The Five Year Engagement is yet another Apatow production which examines society’s obsession with matrimony, the familiar pressures placed upon a relationship and the external obligations of life which rarely enter into the equation in rom coms. And like Funny People, The 40 Year Old Virgin, Bridesmaids and Knocked Up it is funny, over-long and riddled with moments of melancholy which remind you that there is no god and one day you will die.
Jason Segel and Emily Blunt play Tom and Violet, a couple whose engagement is sidelined again and again in order to accommodate developments in their careers. Or more accurately her career as a post-doctoral psychology student, because Tom decides that giving up his job as a rising star on the San Francisco culinary scene is worth it to follow Violet to a new posting in snow-strewn, land locked Michigan.

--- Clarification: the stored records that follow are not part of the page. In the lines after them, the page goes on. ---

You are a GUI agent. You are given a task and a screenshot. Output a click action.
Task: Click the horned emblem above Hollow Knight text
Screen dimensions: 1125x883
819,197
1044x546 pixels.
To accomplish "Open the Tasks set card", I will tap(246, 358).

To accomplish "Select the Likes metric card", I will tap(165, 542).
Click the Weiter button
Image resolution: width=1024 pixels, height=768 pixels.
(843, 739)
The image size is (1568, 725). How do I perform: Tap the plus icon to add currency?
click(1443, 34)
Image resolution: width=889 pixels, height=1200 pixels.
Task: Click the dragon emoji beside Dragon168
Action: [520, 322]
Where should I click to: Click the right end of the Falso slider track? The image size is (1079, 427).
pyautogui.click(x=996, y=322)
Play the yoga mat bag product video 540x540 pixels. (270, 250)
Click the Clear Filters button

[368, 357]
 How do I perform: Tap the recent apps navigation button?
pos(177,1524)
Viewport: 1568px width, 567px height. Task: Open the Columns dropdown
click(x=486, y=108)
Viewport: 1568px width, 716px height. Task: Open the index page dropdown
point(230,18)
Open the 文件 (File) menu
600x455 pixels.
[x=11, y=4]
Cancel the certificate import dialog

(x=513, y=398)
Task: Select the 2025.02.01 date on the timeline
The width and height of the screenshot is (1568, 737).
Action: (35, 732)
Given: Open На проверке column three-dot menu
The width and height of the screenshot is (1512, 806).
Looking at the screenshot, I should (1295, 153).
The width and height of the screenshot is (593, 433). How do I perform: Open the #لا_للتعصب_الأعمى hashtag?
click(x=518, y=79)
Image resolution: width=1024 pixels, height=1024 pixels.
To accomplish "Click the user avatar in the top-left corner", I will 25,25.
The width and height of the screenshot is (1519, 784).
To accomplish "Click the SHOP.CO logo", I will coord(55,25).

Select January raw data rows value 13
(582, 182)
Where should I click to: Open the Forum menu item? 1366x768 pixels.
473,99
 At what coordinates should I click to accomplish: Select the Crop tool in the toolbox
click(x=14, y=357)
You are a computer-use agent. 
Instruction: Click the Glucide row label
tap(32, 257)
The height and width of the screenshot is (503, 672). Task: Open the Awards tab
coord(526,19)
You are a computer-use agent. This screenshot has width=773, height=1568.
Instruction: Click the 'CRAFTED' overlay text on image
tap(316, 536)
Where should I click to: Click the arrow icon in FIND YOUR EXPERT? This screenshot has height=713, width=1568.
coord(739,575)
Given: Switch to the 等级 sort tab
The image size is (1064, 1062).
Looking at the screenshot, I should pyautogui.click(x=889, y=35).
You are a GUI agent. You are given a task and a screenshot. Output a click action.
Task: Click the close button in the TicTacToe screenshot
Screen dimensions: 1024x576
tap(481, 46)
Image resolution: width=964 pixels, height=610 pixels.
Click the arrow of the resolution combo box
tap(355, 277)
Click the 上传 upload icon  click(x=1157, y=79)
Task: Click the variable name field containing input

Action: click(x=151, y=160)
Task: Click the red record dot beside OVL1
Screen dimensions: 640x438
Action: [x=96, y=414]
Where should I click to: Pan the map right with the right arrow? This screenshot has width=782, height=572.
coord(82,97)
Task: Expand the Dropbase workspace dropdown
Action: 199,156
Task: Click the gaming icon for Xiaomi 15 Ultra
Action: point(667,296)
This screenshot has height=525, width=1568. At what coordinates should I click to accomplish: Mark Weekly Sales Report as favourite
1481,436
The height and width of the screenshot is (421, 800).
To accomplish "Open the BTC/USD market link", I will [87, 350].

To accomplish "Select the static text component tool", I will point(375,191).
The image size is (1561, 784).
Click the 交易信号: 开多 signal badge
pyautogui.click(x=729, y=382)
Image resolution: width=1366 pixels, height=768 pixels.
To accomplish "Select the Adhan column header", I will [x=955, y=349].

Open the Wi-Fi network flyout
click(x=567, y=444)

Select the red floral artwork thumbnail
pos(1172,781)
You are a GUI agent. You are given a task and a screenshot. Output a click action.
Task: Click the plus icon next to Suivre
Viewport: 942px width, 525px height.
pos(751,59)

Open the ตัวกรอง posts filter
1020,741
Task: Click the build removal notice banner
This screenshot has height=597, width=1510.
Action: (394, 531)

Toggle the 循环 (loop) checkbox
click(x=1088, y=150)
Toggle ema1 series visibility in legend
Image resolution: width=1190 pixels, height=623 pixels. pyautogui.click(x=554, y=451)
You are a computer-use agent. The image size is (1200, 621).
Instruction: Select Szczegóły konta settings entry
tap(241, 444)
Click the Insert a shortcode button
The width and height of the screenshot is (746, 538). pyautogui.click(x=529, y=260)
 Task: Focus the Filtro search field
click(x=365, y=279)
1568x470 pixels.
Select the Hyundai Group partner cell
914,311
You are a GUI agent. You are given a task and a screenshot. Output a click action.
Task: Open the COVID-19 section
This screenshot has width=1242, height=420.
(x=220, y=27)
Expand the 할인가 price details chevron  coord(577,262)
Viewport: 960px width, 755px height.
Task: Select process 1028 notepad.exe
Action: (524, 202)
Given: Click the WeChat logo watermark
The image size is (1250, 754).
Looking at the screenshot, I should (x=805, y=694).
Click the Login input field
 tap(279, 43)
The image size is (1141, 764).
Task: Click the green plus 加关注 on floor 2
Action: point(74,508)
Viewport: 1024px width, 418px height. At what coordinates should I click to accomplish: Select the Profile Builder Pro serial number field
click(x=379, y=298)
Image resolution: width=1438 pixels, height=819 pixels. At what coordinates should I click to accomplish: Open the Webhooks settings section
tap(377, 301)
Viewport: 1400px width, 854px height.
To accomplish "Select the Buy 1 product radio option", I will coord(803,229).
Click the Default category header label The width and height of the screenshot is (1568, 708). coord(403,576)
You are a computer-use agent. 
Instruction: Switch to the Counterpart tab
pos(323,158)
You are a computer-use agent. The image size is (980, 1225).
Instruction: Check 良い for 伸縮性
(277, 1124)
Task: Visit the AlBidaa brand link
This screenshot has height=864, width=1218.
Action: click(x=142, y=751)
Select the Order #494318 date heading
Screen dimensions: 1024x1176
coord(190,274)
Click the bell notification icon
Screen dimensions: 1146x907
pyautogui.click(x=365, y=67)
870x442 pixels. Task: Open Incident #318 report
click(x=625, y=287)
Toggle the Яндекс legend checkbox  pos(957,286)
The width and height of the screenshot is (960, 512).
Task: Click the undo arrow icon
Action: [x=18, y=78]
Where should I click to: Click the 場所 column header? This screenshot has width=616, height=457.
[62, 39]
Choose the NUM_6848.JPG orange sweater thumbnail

Written by Segel and director Nicholas Stoller, you might argue this is a thoughtful dissection of contemporary romance in a world where career is as important for men as it is for women. Although you could equally credit the feministic messages of the film to coincidence rather than authorial intent.
Tom and Violet are a believable couple, if you ignore the disparity in their attractiveness. You’ll have a tougher time believing that Tom is a sought-after chef, because all he seems to do is chop onions. Meanwhile Violet’s psychological experiments conducted in her academic work are clearly a clumsy metaphor for the film as a whole, which is a fact they wriggle out of by highlighting it in the dialogue. While this is quite a post-modern joke, it also allows the movie to have its ornate cupcake and eat it too.
You might feel compelled to compare The Five Year Engagement to insufferable hipster distraction piece 500 Days of Summer. And to a certain degree there are surface similarities, but Tom and Violet are actually likeable as a couple and neither gender is presented as this unknowable, indecipherable mystery. They behave like real people. Or as much like real people as is possible in an entirely contrived romantic environment.
The Five Year Engagement is gentler and subtler than some of Apatow’s other comedies, bearing the hallmarks of Segel’s doughier side which emerged first in Forgetting Sarah Marshall and more recently The Muppets. This will probably mean a smaller take at the box office. But for a film that was made to look soppy and unappealing in its promotional material, it is surprisingly grounded and rounded.